Travel Guide Helps Women Plan Trips

From Wire Reports

“Planning is everything,” says the “Travel Guide for Women,” a brochure from American Express Travelers Cheques, which covers topics ranging from money matters to safe solo travel to meeting people.

For a copy, write to American Express Travelers Cheques Guide for Women, Dept. SB, 8th Floor, 307 W. 36th St., New York, NY 10018.

On the air: It’s easy to see celebrities at the Sheraton New York. That’s because “The Broadway Hour,” a weekly radio show, is taped live from the Manhattan hotel’s Lobby Court Lounge every Thursday at 4 p.m.

Live entertainment and interviews with present and future stars of Broadway and offBroadway are featured.
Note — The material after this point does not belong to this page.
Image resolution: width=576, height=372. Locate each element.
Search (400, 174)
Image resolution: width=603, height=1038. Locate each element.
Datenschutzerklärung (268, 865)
Big boats: Here are the 10 largest ships (passenger numbers in parentheses) currently in service:

1. Royal Caribbean Cruise Line’s Majesty of the Seas (2,744)

1. RCCL’s Monarch of the Seas(2,744)

3. Carnival Cruise’s Fantasy (2,634)

4. Carnival’s Ecstasy (2,594)

4. Carnival’s Fascination (2,594)

4. Carnival’s Sensation (2,594)

7. Norwegian Cruise Line’s Norway (2,585)

8. RCCL’s Sovereign of the Seas (2,524)

9. Cunard’s QE2 (1,810)

10. RCCL’s Nordic Empress (1,610)

Smoke signals: Even the imaginative Mark Twain would have a hard time believing this one.

The American Queen, a big new paddleboat that will begin rollin’ down the river this summer, has stacks and a pilot house so high that they will have to be lowered by hydraulic elevator to pass under some bridges.

Finishing touches are now being put on the $65 million steamboat scheduled to begin service in June with the Delta Queen Steamboat Co., the same company whose Delta Queen and the Mississippi Queen have been plying the Mississippi and Ohio Rivers for decades.

The inaugural cruise for the steamship, which is being completed in Louisiana, will depart from Pittsburgh on June 27.

The ship has 82-foot-high smokestacks and reaches 418 feet stem to stern (that’s 1.4 football fields, for those who crave that measuring stick). It’s 90 feet wide and has six decks. The paddlewheel weighs in at 60 tons.

Mark Twain would probably gasp at today’s cruise prices, too. Inaugural trips start at $790 per person, double occupancy, for a three-night cruise, and the fare for seven nights in a “B” cabin is $2,780 per person.

Safer skies: Aeroflot, the Russian airline whose surliness was legendary during its days as the Soviet national carrier, is trying to mend its reputation - and going after regional airlines that misleadingly bear its name.

According to Travel Weekly, some of the 300 regional airlines formed when the Soviet Union broke up never took the Aeroflot name off the aircraft that formerly belonged to the national airline.

Aeroflot has since changed its full name to Aeroflot Russian International Airlines and has worked to improve its service. But many of the regional carriers are regarded as unsafe and unregulated.